I met someone whose work I really admire and would like to reach out

Our company hired a consultant to do a complete analysis of one of our digital properties and create a request for proposals to revamp it. During her consultations with each team I got to speak with her for about an hour about my team's part of the project.

After becoming aware of other projects she has worked on, I realized I'm a big fan of her work and that I'd love to do the same type of consulting one day in my career. I would say she is about 10-15 years older than I am.

I would really like to reach out to her for a coffee to pick her brain about her career. My question is, do I need to wait until her contract with us is done? Could it be seen as a conflict of interest, given that we may or may not hire her company to perform the work that she will recommend after providing us with the RFP? Should I ask for permission now or ask for forgiveness later?

Thanks.
posted by winterportage to Education (2 answers total)
 
I would not call a single chat outside work a conflict of interest. Most organizations have notions of "customary gifts" as items that don't trigger conflict of interest questions.
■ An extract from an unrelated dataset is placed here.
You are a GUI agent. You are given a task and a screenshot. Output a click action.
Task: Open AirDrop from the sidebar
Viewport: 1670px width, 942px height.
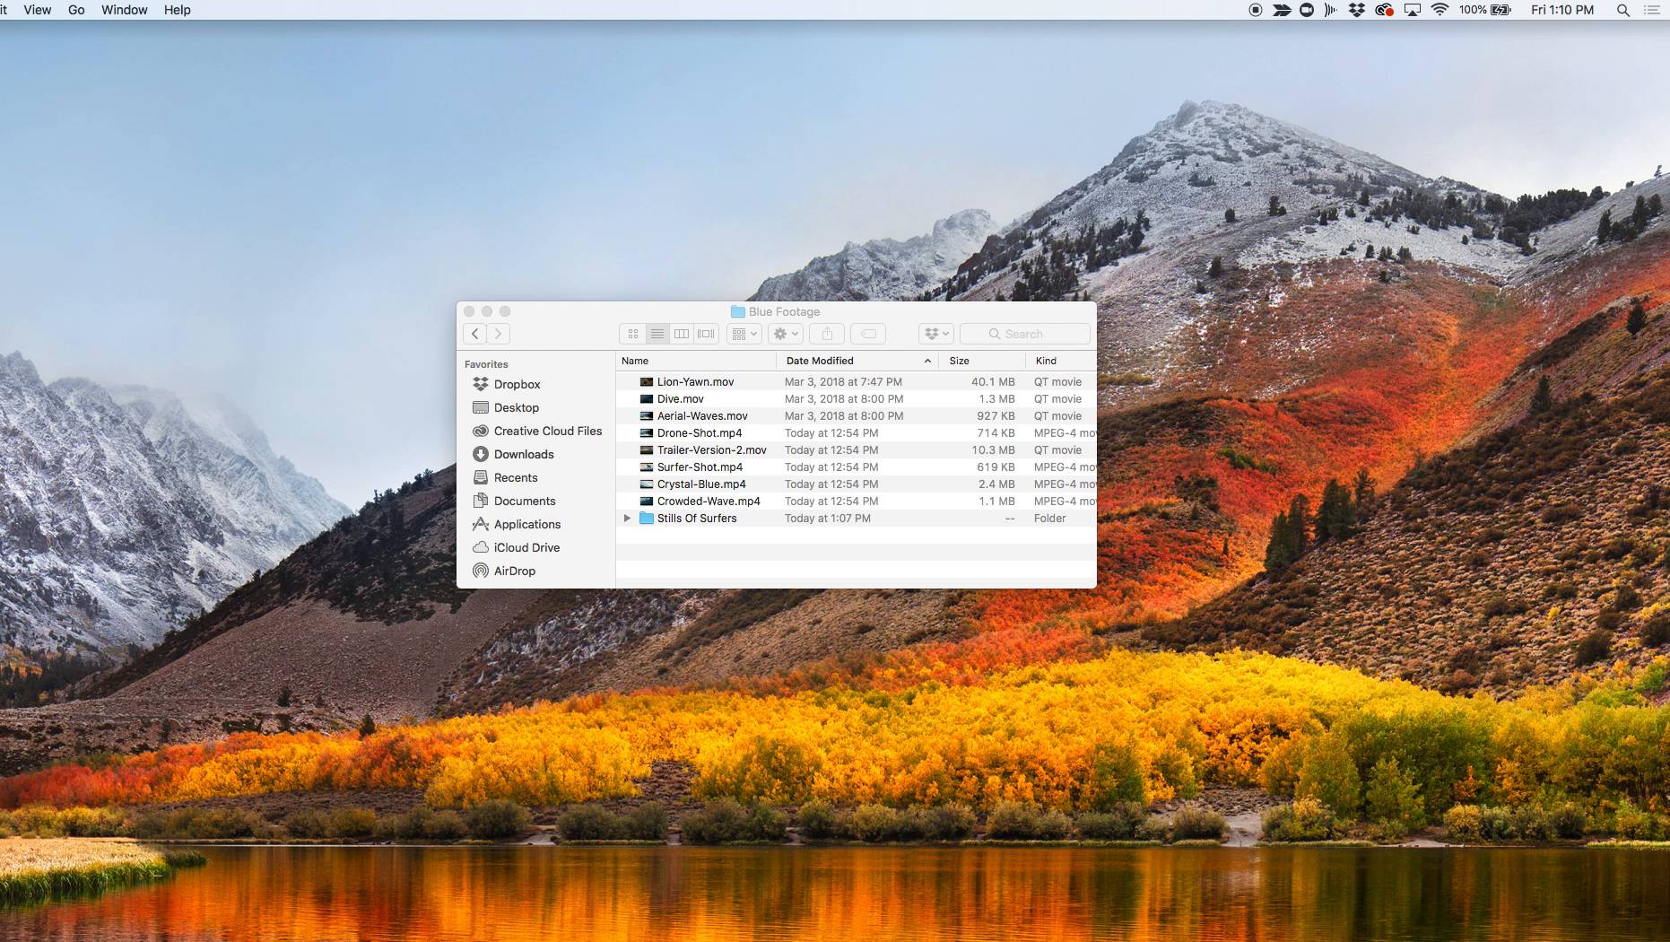coord(514,571)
Even if she paid for the coffee, a conversation like that is hard to call a conflict of interest.

A conflict of interest would be something more akin to a relationship with her or if she had paid you to provide her thoughts. As a general comment, for a customer company, a conflict of interest only becomes prominent when you are part of the group at the customer that selects vendors for contracts going forward. If you are not on that group, even a legitimate conflict of interest would not become a problem. Conflict of interests are not an inherently bad thing - they just need to be identified and disclosed when appropriate.
posted by saeculorum at 12:11 PM on July 28, 2020


I am sometimes this consultant, and I'd have no qualms having lunch or whatever about how my job works. My company does generally have a no-poach agreement in our client master service agreements, so if you specifically asked how to come work at my company I'd just say to connect with me on LinkedIn and ping me when the work is done.

But as long as you're just asking about insight into how my job is done so that maybe you know more about how to prepare for someone like me to come in and do stuff, whatever you want to do with that information isn't my responsibility.
posted by Lyn Never at 12:15 PM on July 28, 2020 [3 favorites]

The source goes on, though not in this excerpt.